■ **Exercise objective**
Gather all lines with "will" from the records.
***** Available records
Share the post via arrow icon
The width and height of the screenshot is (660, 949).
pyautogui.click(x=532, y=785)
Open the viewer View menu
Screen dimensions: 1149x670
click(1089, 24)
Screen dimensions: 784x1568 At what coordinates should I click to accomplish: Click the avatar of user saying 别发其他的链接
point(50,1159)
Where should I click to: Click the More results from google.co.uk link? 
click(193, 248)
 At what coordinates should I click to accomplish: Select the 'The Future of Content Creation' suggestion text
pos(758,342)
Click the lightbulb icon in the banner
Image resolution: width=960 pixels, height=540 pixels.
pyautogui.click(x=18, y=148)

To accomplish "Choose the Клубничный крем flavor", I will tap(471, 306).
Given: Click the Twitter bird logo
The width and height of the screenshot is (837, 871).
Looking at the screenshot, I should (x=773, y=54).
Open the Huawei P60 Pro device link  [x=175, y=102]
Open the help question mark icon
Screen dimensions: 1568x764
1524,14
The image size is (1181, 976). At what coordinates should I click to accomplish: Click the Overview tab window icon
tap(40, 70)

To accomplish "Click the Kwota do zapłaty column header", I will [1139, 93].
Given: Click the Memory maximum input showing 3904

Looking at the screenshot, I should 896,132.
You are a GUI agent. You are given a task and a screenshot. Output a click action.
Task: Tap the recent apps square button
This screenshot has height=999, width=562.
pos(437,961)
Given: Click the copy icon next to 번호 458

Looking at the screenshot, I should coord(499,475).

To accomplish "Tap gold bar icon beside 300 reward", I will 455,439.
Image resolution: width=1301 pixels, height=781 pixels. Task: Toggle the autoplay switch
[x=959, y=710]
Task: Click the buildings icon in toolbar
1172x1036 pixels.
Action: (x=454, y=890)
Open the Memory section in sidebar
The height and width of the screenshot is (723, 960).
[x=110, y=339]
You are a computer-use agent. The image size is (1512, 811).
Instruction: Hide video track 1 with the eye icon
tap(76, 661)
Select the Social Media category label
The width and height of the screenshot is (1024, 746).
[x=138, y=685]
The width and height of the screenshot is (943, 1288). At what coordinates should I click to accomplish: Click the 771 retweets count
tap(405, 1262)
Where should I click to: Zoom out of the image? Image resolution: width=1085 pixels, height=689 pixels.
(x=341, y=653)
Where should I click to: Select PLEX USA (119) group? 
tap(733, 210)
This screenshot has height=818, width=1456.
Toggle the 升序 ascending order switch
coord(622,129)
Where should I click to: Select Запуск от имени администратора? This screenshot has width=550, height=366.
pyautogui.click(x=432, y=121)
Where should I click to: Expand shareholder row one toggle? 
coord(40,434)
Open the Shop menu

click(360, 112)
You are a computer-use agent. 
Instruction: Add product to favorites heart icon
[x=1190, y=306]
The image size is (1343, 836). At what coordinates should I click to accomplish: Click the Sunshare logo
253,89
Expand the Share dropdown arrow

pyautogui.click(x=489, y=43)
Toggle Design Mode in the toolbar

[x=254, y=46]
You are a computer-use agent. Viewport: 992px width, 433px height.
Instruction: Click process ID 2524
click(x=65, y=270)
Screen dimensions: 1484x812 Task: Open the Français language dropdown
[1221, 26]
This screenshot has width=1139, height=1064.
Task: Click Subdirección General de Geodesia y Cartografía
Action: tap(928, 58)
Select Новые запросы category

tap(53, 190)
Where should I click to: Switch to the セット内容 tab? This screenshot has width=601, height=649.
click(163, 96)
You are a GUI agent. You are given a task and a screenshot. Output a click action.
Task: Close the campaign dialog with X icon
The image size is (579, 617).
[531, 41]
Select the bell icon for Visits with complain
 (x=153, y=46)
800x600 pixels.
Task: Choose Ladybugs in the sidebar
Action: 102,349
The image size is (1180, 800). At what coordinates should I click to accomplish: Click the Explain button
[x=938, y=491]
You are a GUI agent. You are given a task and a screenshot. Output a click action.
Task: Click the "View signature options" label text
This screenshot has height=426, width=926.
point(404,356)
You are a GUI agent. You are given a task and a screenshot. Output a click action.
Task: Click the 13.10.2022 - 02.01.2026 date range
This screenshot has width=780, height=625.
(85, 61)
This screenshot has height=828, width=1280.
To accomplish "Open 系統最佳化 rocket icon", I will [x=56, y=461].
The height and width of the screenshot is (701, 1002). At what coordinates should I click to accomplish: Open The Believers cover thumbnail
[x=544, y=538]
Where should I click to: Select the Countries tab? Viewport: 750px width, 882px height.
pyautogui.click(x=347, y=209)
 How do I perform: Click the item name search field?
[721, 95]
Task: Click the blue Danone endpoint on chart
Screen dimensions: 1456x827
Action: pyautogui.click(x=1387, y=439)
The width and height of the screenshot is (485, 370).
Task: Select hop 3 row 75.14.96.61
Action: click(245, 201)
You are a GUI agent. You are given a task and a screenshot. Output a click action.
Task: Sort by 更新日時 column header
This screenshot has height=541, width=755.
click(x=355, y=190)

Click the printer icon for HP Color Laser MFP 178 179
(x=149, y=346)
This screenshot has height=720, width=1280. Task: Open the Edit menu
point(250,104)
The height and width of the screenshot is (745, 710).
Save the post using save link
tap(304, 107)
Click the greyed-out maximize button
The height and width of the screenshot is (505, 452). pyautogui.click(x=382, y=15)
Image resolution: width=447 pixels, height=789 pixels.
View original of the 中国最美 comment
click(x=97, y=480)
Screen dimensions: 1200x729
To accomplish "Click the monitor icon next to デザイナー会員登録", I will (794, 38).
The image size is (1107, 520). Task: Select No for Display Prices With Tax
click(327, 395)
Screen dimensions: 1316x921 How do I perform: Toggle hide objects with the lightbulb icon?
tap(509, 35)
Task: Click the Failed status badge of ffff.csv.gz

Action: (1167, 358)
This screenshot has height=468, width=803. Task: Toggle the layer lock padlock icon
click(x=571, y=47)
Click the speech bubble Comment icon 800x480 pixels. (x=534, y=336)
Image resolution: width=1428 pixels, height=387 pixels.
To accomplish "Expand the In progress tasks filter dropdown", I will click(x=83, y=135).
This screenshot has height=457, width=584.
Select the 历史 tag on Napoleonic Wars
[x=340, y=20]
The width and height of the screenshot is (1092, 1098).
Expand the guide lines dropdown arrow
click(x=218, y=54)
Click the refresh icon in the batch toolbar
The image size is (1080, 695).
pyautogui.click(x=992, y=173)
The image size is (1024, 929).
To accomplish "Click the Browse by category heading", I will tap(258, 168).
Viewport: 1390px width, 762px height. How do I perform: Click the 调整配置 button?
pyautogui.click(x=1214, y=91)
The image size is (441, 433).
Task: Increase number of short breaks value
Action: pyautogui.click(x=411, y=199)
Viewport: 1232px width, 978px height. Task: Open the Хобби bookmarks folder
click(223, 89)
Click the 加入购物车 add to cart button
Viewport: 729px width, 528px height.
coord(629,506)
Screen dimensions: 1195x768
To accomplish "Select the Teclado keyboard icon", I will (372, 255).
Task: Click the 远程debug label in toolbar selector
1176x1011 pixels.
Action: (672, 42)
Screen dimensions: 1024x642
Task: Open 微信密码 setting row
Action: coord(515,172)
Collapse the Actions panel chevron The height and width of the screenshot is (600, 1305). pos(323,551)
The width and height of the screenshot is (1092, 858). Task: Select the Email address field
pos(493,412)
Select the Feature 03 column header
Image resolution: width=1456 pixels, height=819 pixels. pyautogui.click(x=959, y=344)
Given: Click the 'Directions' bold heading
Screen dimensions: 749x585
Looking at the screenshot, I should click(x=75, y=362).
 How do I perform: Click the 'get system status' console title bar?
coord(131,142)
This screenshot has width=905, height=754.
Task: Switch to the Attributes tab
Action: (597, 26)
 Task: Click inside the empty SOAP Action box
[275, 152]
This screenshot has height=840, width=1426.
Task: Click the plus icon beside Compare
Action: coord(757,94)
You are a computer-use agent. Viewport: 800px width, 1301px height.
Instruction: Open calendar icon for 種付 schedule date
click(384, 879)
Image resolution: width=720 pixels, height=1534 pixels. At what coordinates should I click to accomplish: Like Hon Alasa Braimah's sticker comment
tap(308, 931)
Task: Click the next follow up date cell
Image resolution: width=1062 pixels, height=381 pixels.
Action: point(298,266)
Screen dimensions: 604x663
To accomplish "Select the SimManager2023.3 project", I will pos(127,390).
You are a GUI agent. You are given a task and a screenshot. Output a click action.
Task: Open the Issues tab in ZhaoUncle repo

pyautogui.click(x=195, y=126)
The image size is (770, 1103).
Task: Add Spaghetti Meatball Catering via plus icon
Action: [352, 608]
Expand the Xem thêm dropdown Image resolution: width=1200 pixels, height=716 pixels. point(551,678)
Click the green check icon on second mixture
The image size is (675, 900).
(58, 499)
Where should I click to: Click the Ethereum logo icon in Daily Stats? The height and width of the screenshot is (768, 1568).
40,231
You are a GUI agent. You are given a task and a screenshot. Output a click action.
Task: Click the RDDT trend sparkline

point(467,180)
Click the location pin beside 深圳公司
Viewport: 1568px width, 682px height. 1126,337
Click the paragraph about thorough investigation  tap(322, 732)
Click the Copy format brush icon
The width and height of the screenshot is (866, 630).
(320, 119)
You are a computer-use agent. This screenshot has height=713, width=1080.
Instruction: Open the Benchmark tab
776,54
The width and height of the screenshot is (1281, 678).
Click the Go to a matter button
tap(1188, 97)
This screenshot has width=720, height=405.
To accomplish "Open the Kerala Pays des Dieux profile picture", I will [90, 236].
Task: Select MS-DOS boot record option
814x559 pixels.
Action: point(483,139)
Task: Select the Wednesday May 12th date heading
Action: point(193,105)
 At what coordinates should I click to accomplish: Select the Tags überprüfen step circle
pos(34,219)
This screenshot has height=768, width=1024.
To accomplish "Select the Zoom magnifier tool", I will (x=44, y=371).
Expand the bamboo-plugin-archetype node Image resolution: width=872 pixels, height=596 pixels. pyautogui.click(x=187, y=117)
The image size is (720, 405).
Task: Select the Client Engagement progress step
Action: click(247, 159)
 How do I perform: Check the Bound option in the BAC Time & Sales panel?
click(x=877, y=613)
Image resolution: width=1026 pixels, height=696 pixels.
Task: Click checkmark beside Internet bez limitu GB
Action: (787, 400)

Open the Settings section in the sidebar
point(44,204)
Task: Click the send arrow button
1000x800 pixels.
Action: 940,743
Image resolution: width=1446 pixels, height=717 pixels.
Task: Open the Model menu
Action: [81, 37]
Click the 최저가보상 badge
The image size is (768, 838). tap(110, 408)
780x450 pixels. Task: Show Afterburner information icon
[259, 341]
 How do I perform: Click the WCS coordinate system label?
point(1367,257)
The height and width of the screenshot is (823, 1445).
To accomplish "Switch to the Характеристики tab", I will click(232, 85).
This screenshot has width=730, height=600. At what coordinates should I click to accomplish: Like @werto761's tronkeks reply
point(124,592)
**********
■ **Reply to the task**
To accomplish "Choose the Клубничный крем flavor", I will tap(471, 306).
To accomplish "Click the Kwota do zapłaty column header", I will [1139, 93].
To accomplish "Tap gold bar icon beside 300 reward", I will 455,439.
To accomplish "Open 系統最佳化 rocket icon", I will [x=56, y=461].
To accomplish "Click the monitor icon next to デザイナー会員登録", I will (794, 38).
To accomplish "Expand the In progress tasks filter dropdown", I will click(x=83, y=135).
To accomplish "Click the Browse by category heading", I will tap(258, 168).
To accomplish "Select the Teclado keyboard icon", I will (372, 255).
To accomplish "Select the SimManager2023.3 project", I will pos(127,390).
To accomplish "Open the Kerala Pays des Dieux profile picture", I will [90, 236].
To accomplish "Select the Zoom magnifier tool", I will (x=44, y=371).
To accomplish "Switch to the Характеристики tab", I will click(232, 85).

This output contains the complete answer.